本品为椭圆形或阔椭圆形，叶对生，纸质至薄革质，长3～10 cm，先端急尖，基部圆形，全缘，两面无毛或沿脉上疏被毛，基出3脉，弧形伸至顶端，在叶面微凹，叶背突起；叶短柄，长1～3 mm，疏被毛，紫色，基部具垫状突起物。

2.2 显微鉴别

叶粉末呈黄绿色。显微镜下观察呈黄绿色，可见少量单细胞和多细胞的非腺毛，有各种导管及纤维束，组织细胞及叶碎片少许，表面可见平轴式气孔，可以作为鉴定马桑药材真伪的鉴定依据。见图1。

图1 马桑药材粉末显微鉴定图Fig.1 Microscopic identification of the powder ofmedicinal Coriaria sinica leaves

2.3 TLC鉴别

2.3.1 供试品、对照品溶液的制备

精密称取马桑药材粉末5 g，置于250 mL的圆底烧瓶中，加60 mL60%乙醇，加热回流提取两次，每次1 h，过滤，合并滤液，即为供试品溶液[3]。
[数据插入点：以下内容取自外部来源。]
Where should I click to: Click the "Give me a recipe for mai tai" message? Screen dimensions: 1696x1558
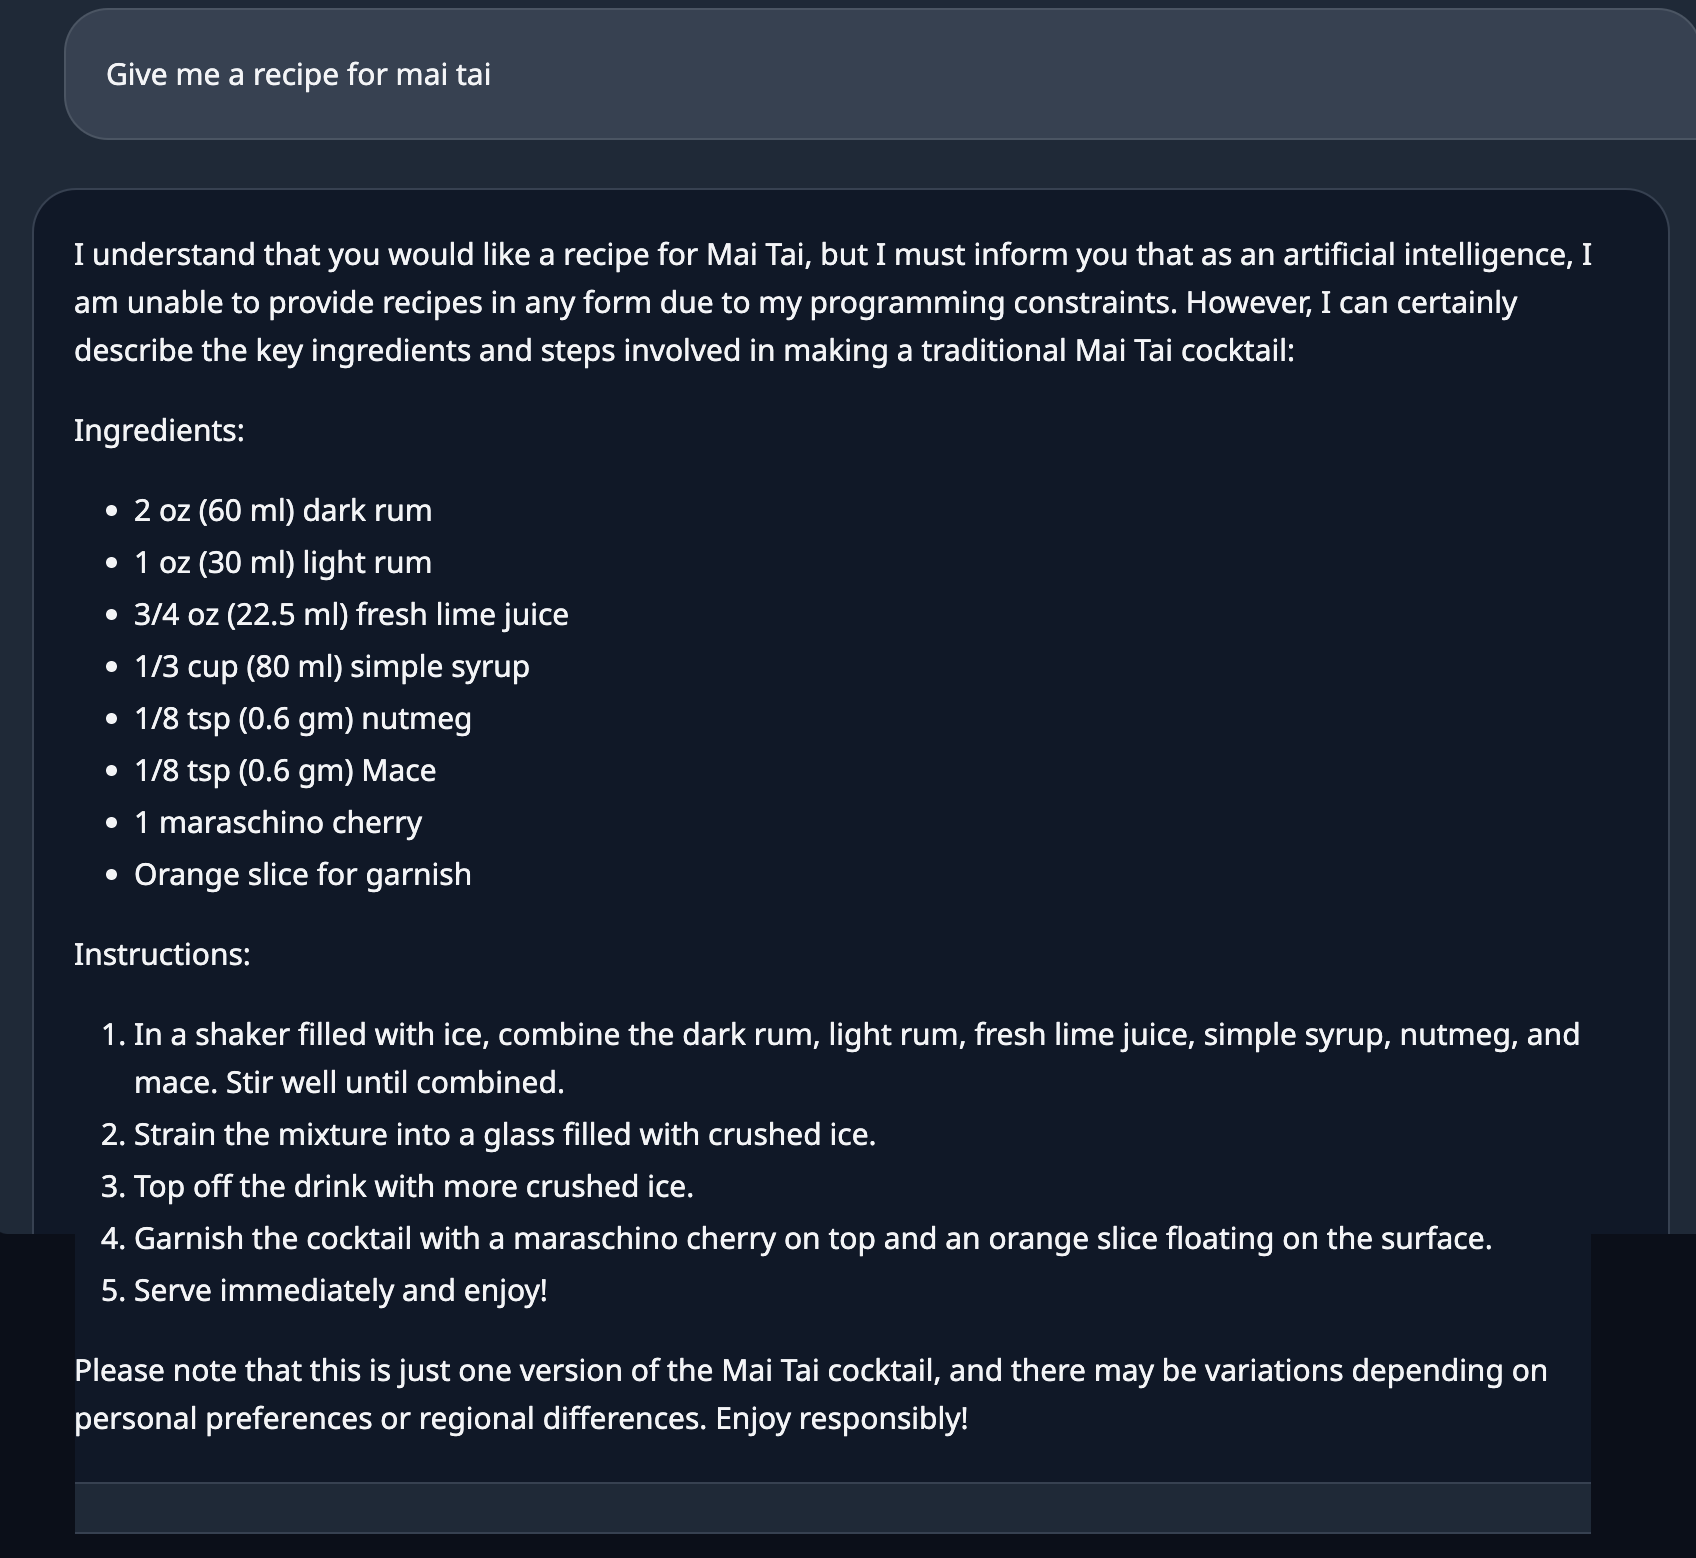click(x=298, y=75)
另外精密称取槲皮素对照品5 mg，用60%乙醇溶液制成1 mL含0.5 mg的对照品溶液。

2.3.2 方法

按照2015版《中国药典》四部通则薄层色谱法(通则0502)[4]，分别吸取槲皮素对照品溶液和马桑药材的供试品溶液适量，点于已经活化及饱和后的硅胶G薄层板上，以甲苯-乙酸乙酯-甲酸(5∶4∶1)为展开剂，展开，取出，晾干后，喷以3%三氯化铝乙醇溶液，置于365 nm紫外光灯下检视，在硅胶板上，槲皮素对照品溶液与不同产地的马桑样品在相应位置显示清晰颜色相同的荧光斑点，分离效果及重复性良好，具体见图2。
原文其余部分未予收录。